Saturday, December 12, 2015


Fog is a landscape photographer's friend.  We were blessed with some dense fog this weekend, and I tried to take advantage of it with a quick trip to nearby Virmond Park, situated on a bluff overlooking Lake Michigan.

Here are a couple of shots of two of the park's "old friends."

I've shot this bench before and frankly a bit better than this time.  My mistake here was that I should have taken a lower viewpoint, positioning the entire back of the bench against the fog.  Next time, perhaps.

I have shot this isolated tree many times under many different conditions.  It is actually much smaller than it appears.  This photo is deceptive.  The fog was actually more dense than it looks in this shot.  In post processing I tried to bring some definition to the line of trees in the background, if only to provide some context.  I also increased the color saturation, reducing the fog's apparent density.

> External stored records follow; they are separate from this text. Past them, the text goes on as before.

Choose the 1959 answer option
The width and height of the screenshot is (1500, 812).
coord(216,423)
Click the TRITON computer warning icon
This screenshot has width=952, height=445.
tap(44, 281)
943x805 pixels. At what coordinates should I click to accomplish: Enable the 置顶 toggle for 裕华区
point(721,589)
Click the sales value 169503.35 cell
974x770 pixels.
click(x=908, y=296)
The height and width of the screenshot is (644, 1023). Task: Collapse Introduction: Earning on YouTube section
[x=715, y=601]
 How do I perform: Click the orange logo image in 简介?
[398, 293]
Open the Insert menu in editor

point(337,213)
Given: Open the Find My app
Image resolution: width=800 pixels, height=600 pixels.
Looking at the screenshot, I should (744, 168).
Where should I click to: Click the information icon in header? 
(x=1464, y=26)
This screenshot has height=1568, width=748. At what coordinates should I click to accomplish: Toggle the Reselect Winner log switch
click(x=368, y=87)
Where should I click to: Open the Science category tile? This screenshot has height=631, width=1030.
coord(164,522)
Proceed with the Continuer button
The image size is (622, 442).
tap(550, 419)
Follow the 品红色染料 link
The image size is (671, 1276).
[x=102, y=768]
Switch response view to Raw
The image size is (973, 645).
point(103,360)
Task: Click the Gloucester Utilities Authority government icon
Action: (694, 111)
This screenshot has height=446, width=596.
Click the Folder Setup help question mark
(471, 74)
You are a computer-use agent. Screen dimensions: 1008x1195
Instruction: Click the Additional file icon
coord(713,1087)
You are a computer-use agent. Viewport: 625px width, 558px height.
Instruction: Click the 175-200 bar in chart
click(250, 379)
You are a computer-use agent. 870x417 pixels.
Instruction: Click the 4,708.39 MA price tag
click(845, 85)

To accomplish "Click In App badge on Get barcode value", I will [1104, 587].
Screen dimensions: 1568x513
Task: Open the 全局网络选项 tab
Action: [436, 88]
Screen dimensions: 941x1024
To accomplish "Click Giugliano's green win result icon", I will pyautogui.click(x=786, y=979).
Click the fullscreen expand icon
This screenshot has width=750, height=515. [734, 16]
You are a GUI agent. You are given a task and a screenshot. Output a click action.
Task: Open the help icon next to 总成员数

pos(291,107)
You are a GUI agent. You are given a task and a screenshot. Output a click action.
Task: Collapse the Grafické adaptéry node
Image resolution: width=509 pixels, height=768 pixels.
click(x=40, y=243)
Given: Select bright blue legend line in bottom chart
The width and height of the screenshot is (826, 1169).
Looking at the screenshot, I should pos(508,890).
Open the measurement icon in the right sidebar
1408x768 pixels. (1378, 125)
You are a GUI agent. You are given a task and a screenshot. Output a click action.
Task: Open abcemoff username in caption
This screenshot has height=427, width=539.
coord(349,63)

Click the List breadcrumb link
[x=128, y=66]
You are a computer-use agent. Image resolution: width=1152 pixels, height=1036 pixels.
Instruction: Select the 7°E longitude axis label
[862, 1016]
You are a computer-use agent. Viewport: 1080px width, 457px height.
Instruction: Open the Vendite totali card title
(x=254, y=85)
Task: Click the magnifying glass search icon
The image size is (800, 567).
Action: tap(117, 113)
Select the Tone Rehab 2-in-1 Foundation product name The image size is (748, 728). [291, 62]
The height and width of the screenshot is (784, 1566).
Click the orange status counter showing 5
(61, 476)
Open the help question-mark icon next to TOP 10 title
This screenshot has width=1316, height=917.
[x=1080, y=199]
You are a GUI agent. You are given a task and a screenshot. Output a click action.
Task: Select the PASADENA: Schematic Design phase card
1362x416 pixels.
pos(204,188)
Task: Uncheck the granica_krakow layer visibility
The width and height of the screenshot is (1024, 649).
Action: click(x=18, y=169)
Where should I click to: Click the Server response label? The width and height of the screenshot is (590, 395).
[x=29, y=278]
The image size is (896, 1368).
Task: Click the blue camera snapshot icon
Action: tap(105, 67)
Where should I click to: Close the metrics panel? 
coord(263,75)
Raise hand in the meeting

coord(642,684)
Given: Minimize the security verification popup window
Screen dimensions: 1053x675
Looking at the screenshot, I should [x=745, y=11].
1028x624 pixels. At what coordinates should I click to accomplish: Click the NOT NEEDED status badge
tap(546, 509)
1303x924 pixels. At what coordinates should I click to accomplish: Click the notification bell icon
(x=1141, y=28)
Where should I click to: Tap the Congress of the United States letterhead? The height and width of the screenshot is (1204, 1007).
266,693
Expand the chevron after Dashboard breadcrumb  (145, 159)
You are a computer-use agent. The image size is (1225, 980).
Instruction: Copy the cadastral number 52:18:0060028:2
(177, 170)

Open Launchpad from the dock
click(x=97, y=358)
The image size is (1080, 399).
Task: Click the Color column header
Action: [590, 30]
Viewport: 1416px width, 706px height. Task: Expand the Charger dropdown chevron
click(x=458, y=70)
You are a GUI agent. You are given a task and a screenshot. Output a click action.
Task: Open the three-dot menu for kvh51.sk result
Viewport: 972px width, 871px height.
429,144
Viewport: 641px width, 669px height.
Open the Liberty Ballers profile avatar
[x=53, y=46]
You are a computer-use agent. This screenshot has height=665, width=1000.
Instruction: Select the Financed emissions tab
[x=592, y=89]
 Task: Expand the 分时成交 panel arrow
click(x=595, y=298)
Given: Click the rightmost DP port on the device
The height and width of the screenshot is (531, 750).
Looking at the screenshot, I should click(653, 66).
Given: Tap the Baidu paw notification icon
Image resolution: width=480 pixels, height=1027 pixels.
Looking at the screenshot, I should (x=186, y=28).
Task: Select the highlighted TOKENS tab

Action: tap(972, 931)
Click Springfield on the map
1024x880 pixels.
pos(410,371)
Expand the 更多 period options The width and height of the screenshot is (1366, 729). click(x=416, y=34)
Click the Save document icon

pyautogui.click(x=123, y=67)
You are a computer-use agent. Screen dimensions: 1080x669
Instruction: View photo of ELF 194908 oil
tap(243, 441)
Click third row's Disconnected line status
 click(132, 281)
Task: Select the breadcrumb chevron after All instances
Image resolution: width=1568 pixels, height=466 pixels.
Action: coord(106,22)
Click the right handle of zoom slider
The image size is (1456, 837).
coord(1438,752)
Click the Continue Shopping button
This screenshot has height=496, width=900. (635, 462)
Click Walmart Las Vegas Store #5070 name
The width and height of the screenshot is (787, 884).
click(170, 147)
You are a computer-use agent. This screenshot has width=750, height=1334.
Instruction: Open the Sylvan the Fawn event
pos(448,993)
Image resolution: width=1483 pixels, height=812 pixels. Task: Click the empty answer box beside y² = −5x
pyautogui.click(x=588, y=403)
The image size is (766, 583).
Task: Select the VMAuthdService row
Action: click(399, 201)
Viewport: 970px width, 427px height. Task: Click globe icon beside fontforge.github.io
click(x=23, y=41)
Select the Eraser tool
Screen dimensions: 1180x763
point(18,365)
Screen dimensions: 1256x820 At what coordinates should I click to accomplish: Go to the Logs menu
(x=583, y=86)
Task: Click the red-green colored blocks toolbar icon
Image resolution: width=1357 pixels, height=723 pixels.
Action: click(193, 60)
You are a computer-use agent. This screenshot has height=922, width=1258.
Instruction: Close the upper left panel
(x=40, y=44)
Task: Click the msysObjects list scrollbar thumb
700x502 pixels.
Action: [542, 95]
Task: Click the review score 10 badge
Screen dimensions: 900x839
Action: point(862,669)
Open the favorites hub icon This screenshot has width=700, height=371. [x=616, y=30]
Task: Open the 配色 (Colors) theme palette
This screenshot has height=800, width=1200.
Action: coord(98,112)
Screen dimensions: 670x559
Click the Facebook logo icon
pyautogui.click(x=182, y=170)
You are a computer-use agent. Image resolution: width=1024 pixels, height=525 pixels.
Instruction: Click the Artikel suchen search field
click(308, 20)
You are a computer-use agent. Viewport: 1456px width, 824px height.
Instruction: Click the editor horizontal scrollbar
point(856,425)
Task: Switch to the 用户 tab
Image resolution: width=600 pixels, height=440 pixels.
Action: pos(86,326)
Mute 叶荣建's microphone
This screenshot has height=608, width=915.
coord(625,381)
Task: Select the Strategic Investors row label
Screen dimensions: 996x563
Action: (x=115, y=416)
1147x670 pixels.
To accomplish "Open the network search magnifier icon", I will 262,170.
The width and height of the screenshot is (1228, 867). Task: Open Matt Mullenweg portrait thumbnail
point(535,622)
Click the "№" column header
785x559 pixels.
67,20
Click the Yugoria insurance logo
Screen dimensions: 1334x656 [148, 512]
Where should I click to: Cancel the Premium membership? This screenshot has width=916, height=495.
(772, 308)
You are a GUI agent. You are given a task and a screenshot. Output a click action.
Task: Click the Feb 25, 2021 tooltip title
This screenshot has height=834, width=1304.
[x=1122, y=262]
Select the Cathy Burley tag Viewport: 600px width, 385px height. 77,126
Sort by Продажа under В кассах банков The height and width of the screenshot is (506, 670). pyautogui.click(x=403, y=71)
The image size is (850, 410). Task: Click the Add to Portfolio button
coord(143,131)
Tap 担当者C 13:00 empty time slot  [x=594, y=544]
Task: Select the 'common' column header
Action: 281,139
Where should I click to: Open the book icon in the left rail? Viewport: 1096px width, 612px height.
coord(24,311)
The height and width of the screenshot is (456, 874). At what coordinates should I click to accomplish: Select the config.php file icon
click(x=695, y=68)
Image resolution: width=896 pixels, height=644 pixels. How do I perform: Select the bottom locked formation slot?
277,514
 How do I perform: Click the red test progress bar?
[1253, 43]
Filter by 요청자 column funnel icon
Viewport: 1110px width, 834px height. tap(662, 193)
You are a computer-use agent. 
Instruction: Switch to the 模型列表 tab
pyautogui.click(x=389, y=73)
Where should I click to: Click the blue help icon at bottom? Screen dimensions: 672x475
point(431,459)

The park includes a simple rail fence, and I wound up taking a bunch of shots of the fence.  Here are the ones that I kept.

These two shots are a bit weird, as the rails to the right occupy nearly half of the image but don't seem that strange because of our natural understanding of perspective.  A bit too simple though.

I cropped the above shot to reduce the amount of sky/fog in the upper part of the image.  I wanted to have the fence fill the frame.  Works OK, I think.

I thought this was the best of the fence shots, primarily because of the apparent lack of uniformity in the rails, which doesn't say much.

Here is a shot of a line of trees toward the north end of the park.  

Once again, this understates the amount of fog because I increased the saturation.  In this shot I didn't mind that I was cutting off most of the upper portions of the trees, as I wanted to emphasize the trunks.  Also, I decided to allow a little lack of balance in order to include the water puddle in the lower right.

I spent a fair amount of time in the small woods that the park sports.  This is where fog can be the most beneficial, as it can eliminate distractions in the distant background while providing depth in the fore- and mid-ground.  

These shots have been cropped significantly.  Initially, the images included the tree trunks all the way to the ground.  However, as I played with these images, I decided that including the ground distracted from the contrast between the trunks and the fogged sky, resulting in a loss of depth that the fog was creating with respect to the more distant trees.  So I cropped the shots down to include just the portion against the sky.